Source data
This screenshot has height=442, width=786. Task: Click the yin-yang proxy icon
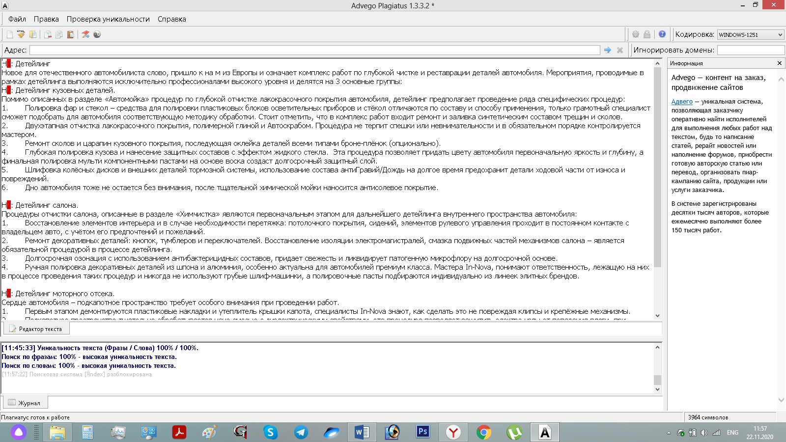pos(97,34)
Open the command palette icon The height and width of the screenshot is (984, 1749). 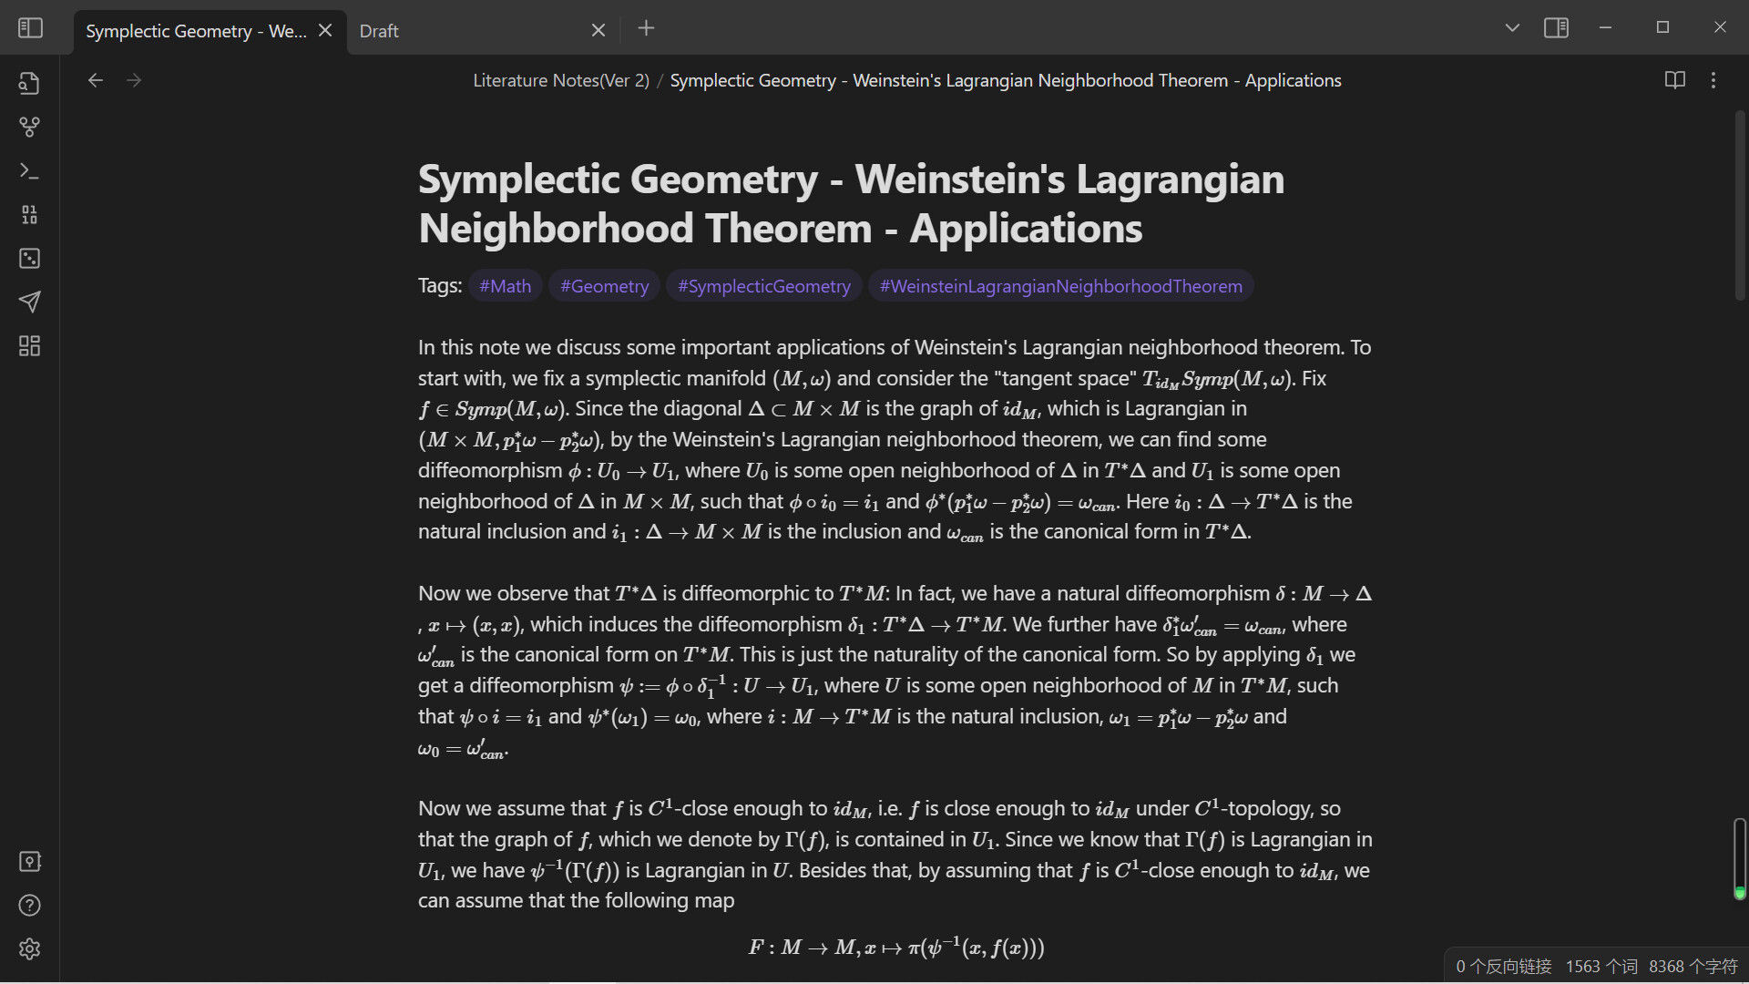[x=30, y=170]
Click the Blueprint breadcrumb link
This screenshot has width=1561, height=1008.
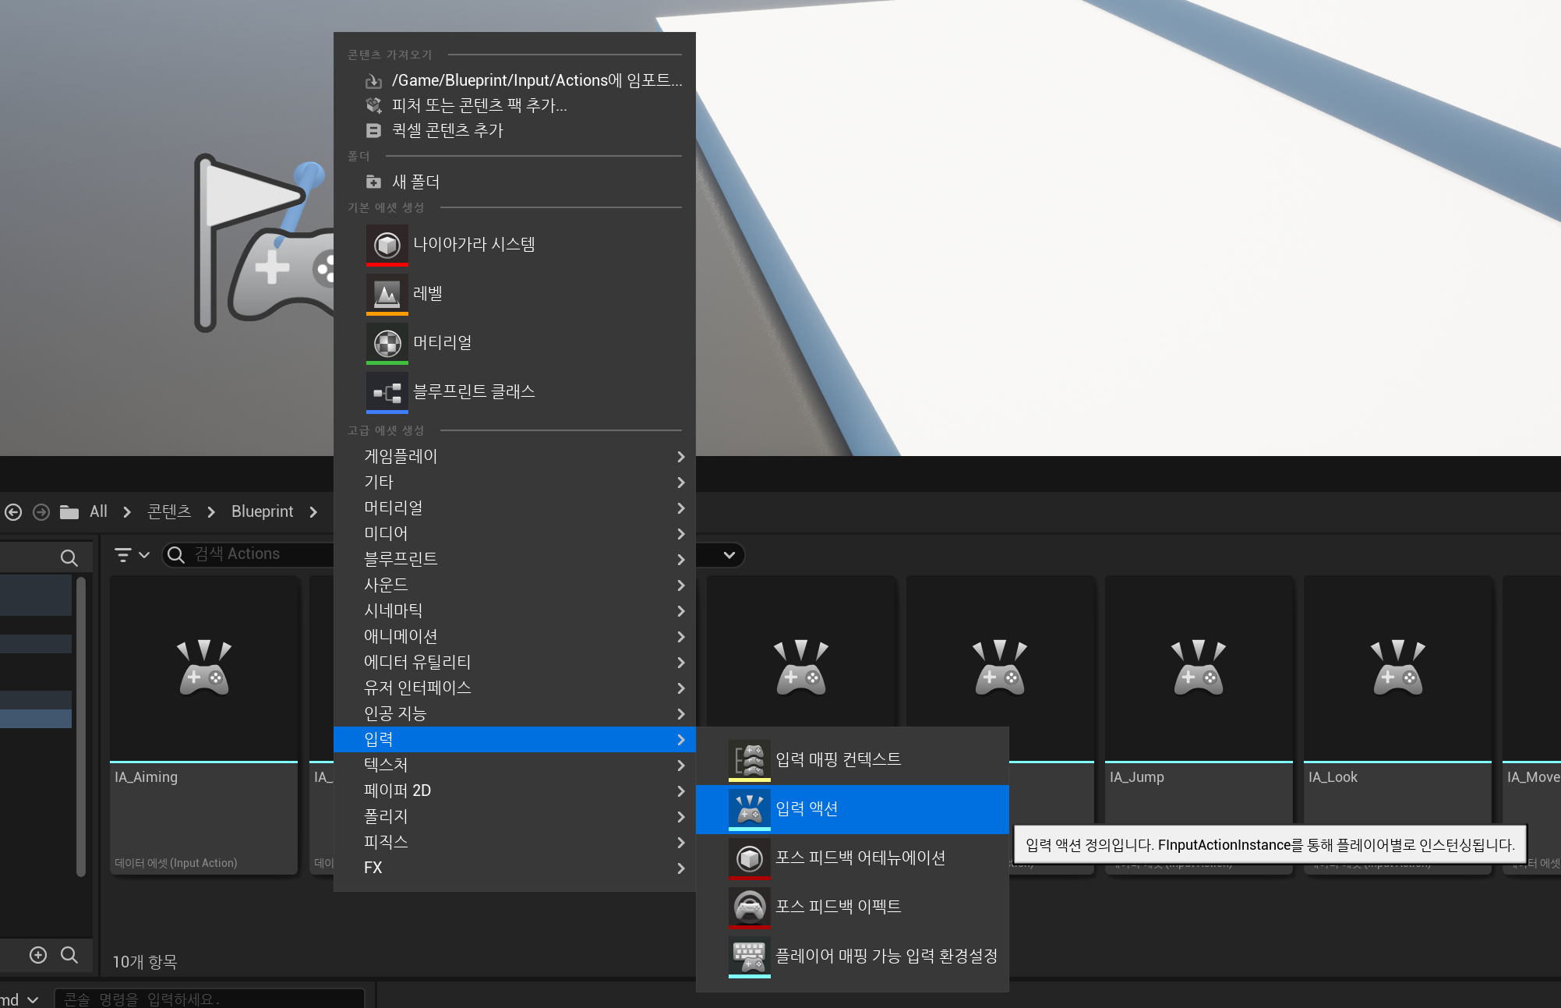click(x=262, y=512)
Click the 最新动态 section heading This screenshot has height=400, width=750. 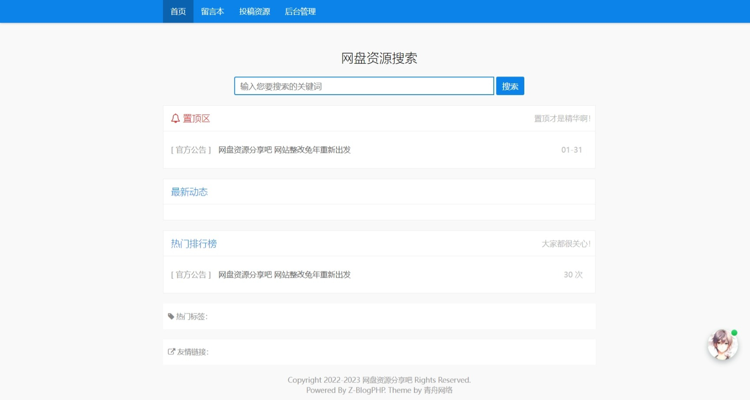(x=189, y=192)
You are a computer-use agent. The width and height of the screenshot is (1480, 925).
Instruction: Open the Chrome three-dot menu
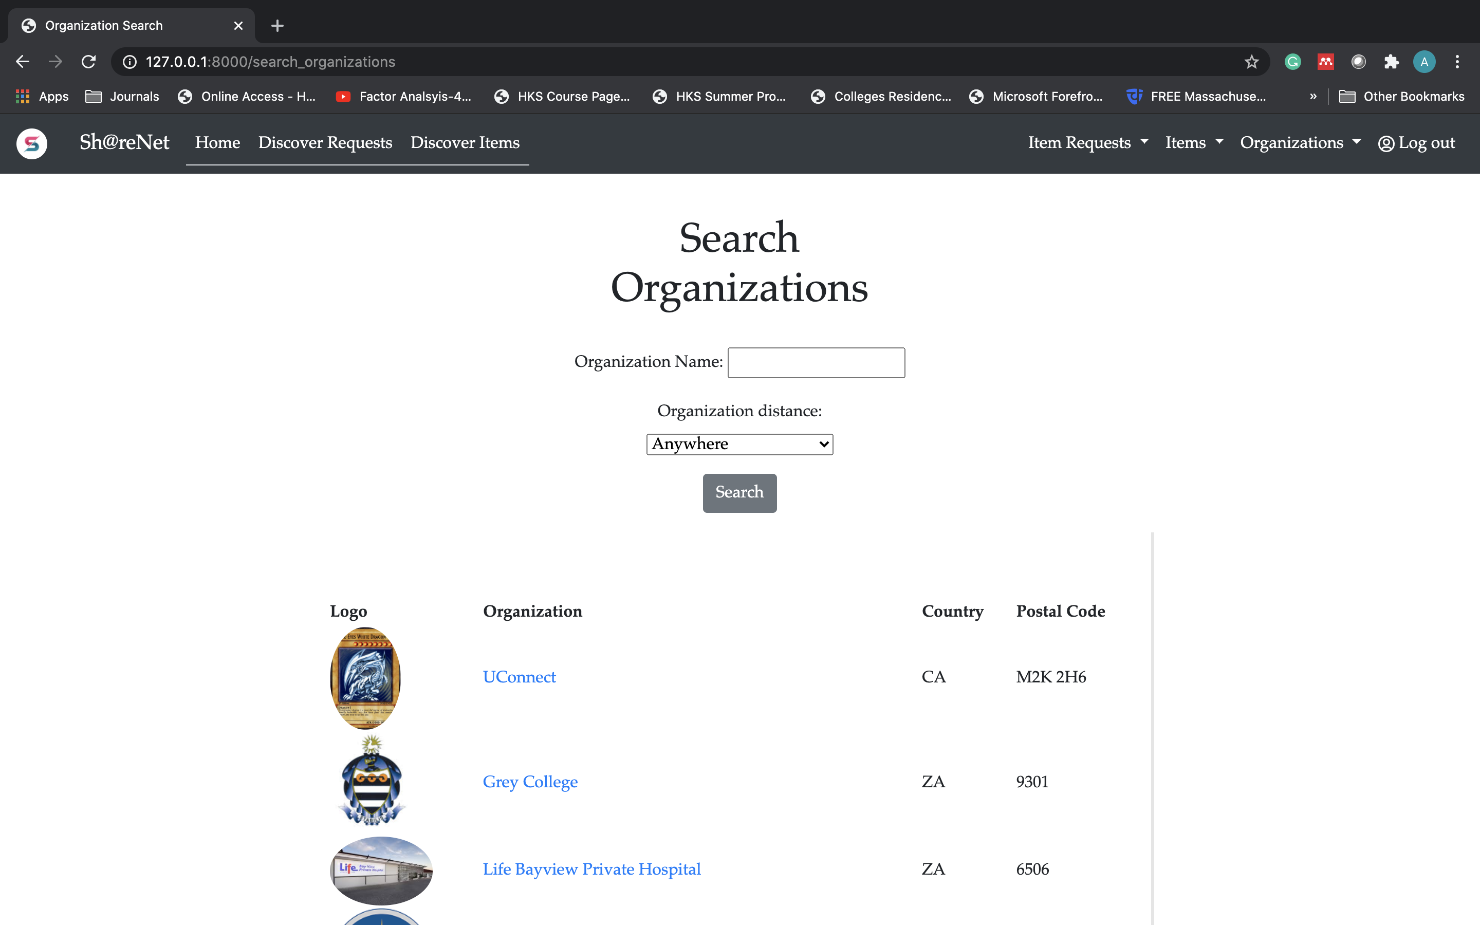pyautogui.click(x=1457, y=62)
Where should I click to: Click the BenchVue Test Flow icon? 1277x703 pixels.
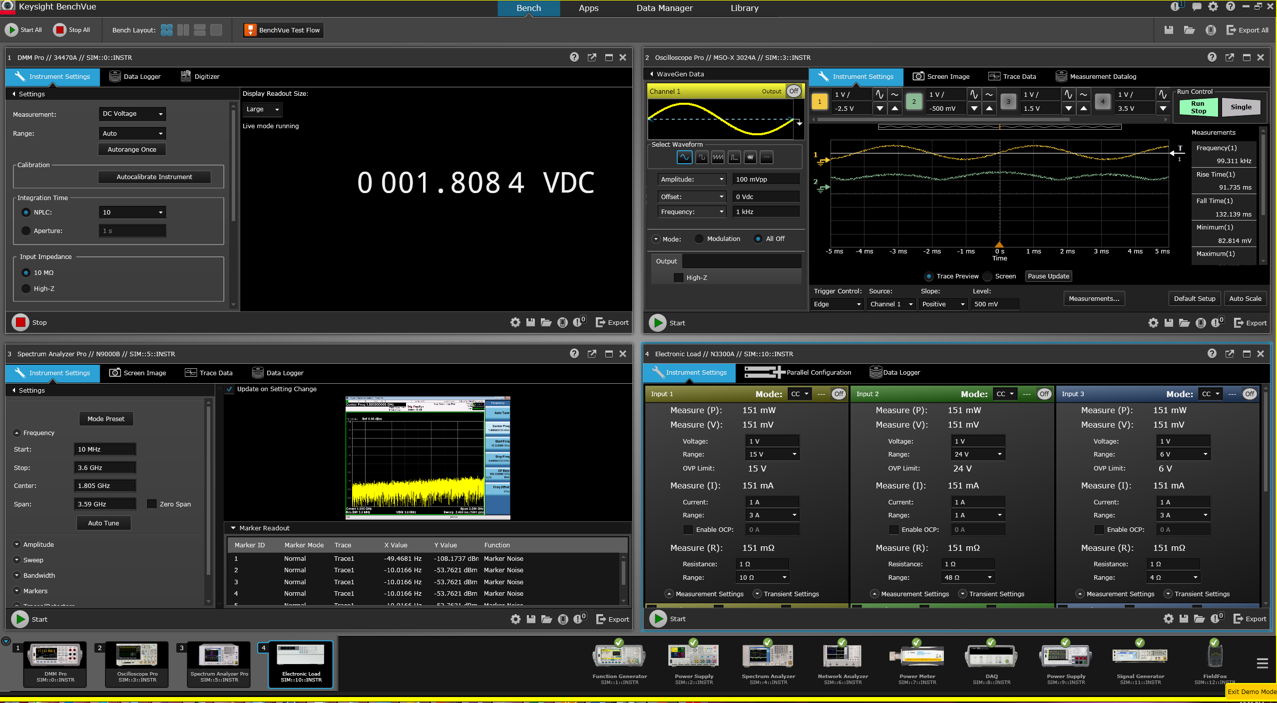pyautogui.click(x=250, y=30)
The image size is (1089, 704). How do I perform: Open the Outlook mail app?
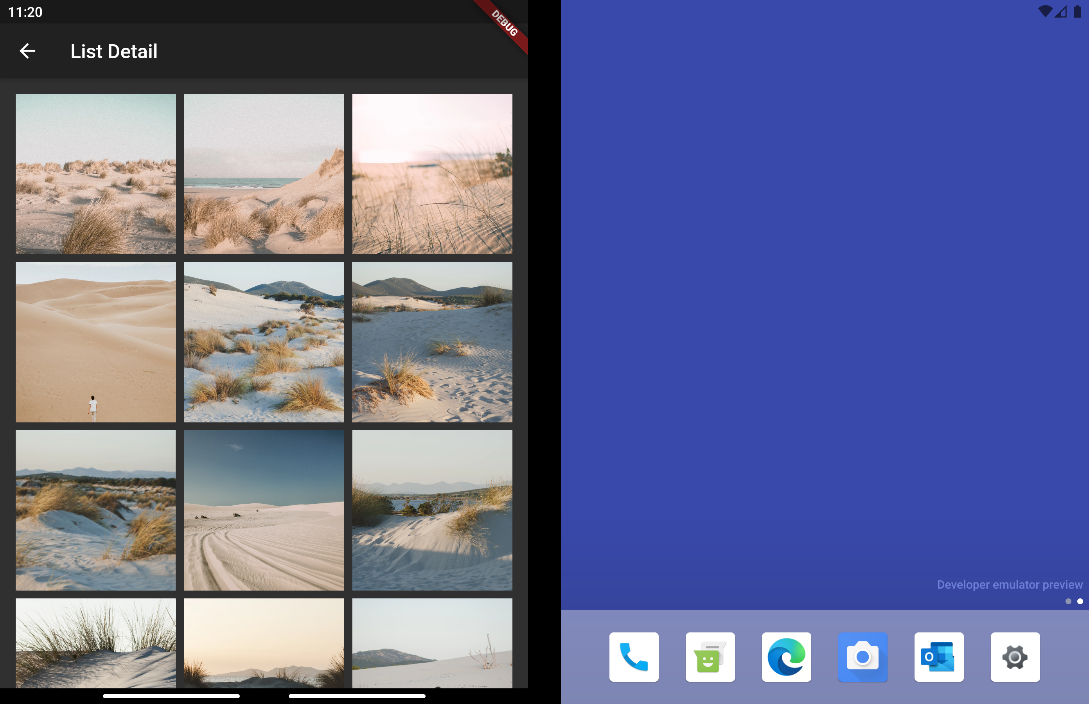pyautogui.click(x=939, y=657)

Exercise instructions
With pictures omitted, restate word for word every line above from the one containing "Where should I" to the end of the entries.

Your solution
Where should I click to: Click the BenchVue Test Flow icon? 1277x703 pixels.
pyautogui.click(x=250, y=30)
The image size is (1089, 704). How do I perform: Open the Outlook mail app?
pyautogui.click(x=939, y=657)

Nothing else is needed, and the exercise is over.